Submitted to: Journal of Environmental Monitoring
Publication Type: Peer Reviewed Journal
Publication Acceptance Date: 10/27/2000
Publication Date: N/A
Interpretive Summary: Assessment of the effects of farm chemicals used in crop production on water quality in the Midwest requires an integrated understanding of two closely related factors. First, how does water move across, into, and down through the soil volume in a cultivated field. Second, how do these processes regulate the distribution of herbicide chemicals. Through extensive field instrumentation and intensive sampling, we have characterized the legacy of the long-term usage of weed killers used by farmers to control weeds in corn, also known as herbicides, on water quality. We have discovered that within the characteristic topography of the Loess Hills, the degree to which herbicide chemicals move to contaminate groundwater is largely a function of landscape position. Loess Hills topography is such that total relief across a 100-acre field may be as great as 50-60 ft. Under prevailing weather patterns of southwestern Iowa, herbicides move rapidly from the surface to shallow groundwater and in shallow groundwater may be carried to the edge of the field. Awareness of this kind of information should lead to weed-control strategies which prevent or minimize contamination of water resources by helping farmers to manage their pesticide usage more efficiently.

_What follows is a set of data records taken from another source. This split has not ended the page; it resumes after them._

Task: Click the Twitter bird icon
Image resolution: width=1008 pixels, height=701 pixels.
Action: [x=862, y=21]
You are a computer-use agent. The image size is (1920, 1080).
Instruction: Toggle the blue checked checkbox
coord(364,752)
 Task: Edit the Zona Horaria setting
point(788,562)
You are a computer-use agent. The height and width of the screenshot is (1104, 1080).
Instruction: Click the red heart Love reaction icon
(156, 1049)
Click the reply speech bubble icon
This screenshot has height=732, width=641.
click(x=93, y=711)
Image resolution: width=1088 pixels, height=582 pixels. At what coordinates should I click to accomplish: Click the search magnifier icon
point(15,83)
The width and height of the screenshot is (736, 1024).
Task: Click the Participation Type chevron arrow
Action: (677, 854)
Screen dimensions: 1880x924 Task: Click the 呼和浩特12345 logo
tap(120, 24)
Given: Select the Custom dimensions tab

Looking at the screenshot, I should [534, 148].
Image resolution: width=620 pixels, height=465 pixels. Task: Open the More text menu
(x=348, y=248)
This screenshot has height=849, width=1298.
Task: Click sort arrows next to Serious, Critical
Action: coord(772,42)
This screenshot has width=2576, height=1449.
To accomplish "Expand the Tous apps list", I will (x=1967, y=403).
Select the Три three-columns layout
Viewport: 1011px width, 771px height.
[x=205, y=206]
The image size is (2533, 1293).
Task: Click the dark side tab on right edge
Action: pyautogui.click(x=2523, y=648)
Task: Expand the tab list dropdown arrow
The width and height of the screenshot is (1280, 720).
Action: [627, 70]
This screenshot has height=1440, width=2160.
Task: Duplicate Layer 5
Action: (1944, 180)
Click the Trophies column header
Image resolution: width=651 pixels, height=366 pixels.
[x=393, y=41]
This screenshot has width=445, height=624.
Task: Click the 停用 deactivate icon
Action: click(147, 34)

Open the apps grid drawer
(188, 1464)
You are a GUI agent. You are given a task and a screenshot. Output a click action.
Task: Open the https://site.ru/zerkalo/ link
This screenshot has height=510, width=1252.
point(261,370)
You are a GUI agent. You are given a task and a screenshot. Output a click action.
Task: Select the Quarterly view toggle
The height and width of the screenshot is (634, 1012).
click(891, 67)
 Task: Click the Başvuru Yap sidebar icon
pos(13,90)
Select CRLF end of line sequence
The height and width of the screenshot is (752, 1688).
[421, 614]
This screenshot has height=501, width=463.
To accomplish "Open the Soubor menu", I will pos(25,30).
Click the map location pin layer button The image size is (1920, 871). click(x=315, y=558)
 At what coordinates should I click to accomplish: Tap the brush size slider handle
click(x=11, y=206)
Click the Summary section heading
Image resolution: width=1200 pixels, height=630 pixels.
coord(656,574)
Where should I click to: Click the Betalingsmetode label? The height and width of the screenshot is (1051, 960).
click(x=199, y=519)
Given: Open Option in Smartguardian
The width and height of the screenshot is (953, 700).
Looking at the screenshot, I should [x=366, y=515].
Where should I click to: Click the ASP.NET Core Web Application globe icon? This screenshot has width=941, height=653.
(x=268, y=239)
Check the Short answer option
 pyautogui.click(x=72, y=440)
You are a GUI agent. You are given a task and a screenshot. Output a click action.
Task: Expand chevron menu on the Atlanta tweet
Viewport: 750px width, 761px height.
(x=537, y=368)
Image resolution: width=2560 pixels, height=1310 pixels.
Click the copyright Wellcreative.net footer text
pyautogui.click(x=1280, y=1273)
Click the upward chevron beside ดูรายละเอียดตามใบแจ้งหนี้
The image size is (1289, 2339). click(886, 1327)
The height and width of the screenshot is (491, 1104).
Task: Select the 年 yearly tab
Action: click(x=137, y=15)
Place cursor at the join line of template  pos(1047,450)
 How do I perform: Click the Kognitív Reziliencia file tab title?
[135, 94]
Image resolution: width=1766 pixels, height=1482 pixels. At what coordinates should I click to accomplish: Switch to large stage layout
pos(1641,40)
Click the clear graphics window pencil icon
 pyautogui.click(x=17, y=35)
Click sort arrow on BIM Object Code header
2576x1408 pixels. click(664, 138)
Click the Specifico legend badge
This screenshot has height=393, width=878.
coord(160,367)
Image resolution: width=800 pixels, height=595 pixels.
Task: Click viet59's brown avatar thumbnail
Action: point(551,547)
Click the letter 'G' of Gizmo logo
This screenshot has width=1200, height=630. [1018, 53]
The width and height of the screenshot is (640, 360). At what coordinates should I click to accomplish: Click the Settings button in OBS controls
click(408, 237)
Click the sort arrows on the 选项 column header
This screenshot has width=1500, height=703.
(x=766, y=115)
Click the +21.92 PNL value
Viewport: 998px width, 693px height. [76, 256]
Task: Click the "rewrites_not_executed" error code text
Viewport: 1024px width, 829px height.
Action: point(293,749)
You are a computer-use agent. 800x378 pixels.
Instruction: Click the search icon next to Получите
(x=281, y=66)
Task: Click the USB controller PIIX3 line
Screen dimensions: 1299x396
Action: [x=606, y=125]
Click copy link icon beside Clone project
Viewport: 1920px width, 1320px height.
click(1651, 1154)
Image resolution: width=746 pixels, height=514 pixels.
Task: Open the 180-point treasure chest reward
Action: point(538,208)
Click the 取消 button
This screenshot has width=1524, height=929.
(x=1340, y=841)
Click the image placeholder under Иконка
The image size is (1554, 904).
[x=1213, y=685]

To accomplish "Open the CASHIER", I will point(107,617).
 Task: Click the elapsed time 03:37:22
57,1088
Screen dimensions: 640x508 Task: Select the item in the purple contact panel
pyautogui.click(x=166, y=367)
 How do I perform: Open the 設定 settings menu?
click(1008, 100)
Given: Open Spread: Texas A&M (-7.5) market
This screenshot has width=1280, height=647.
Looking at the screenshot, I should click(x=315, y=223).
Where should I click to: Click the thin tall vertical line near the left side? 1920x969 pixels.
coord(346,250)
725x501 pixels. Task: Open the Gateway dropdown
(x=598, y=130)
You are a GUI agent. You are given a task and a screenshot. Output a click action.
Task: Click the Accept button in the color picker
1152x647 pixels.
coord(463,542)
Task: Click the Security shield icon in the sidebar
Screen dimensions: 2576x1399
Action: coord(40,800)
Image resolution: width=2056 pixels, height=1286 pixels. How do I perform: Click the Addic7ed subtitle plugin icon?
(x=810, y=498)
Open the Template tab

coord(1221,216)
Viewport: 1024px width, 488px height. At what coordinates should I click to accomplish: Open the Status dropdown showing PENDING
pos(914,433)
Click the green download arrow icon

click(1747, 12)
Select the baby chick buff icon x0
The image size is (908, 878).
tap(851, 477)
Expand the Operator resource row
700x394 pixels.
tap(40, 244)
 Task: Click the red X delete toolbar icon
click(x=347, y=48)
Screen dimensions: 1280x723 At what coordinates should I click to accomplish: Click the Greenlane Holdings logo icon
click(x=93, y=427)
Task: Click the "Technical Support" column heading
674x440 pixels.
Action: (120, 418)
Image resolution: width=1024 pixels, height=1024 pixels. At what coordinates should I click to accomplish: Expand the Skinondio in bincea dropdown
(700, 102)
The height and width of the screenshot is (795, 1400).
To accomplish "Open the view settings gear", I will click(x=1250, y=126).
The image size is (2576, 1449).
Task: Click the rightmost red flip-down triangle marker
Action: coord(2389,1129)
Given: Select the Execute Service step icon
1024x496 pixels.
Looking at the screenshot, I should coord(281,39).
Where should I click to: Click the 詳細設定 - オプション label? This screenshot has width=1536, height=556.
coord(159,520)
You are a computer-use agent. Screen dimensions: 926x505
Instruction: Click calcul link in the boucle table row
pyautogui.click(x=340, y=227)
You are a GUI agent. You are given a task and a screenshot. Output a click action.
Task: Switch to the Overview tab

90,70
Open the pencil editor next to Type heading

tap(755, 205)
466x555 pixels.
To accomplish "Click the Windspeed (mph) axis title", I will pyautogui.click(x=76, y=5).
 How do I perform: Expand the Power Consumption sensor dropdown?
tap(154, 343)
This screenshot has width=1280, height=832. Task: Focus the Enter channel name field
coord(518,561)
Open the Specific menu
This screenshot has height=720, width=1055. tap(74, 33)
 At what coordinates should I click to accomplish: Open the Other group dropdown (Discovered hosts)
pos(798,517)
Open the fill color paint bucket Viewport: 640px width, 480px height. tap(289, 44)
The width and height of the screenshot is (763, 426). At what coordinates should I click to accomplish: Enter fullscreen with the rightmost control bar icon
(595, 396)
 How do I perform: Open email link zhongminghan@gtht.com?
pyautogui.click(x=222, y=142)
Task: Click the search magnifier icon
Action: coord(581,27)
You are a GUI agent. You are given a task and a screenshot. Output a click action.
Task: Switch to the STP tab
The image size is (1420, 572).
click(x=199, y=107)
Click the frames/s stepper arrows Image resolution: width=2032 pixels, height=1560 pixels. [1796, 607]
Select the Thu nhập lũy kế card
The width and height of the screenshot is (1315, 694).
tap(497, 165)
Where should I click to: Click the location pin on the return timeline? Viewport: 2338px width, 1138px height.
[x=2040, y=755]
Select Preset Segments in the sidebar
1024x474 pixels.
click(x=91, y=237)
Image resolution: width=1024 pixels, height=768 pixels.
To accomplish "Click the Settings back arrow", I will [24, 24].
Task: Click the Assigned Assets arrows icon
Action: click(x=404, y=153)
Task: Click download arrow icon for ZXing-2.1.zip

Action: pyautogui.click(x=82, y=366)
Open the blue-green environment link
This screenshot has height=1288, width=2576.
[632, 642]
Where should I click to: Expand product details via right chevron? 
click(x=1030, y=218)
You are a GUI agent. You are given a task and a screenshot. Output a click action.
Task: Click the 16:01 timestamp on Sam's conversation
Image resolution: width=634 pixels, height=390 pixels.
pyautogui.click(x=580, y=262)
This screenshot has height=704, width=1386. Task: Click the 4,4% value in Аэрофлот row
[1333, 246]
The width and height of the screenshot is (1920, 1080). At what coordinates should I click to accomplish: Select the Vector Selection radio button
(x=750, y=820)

Technical Abstract: The environmental fate and movement of herbicides widely used for weed control in corn are assessed for a deep loess soil in southwestern Iowa. Beginning in the early 1980's, the herbicide-based weed control program emphasized the application of atrazine (ATR) or cyanazine (CYN) and metolachlor (MET) for both broadleaf and grass control. Between 1992- 1995, concentrations of ATR, desethylatrazine (DEA), desisopropylatrazine (DIA), CYN and MET were measured in rainwater, both shallow and deep vadose-zone water, and well water. Results show that the frequency of herbicide detections and range and distribution of occurrences are dependent upon both landscape position and temporal inputs of recharge water from rainfall. Generally, DIA was observed more frequently and in higher mean concentration in well water than DEA, while the DEA was observed more frequently than the DIA in the vadose-zone groundwater. A chromatographic analogy is suggested to explain the occurrence patterns observed for both parent herbicide and degradation products within the unsaturated-zone water. Analysis of rainwater samples collected during this time also revealed low concentrations of ATR, CYN and MET, with the timing of the detections indicative of non-local transport. Results show that the deep loess soil conducts both water and agricultural chemicals relatively rapidly and as such represents a production system which is vulnerable to contamination of shallow groundwater by herbicide-derived chemicals. Results also illustrate the importance of including major herbicide degradation products in water resource impact assessment studies.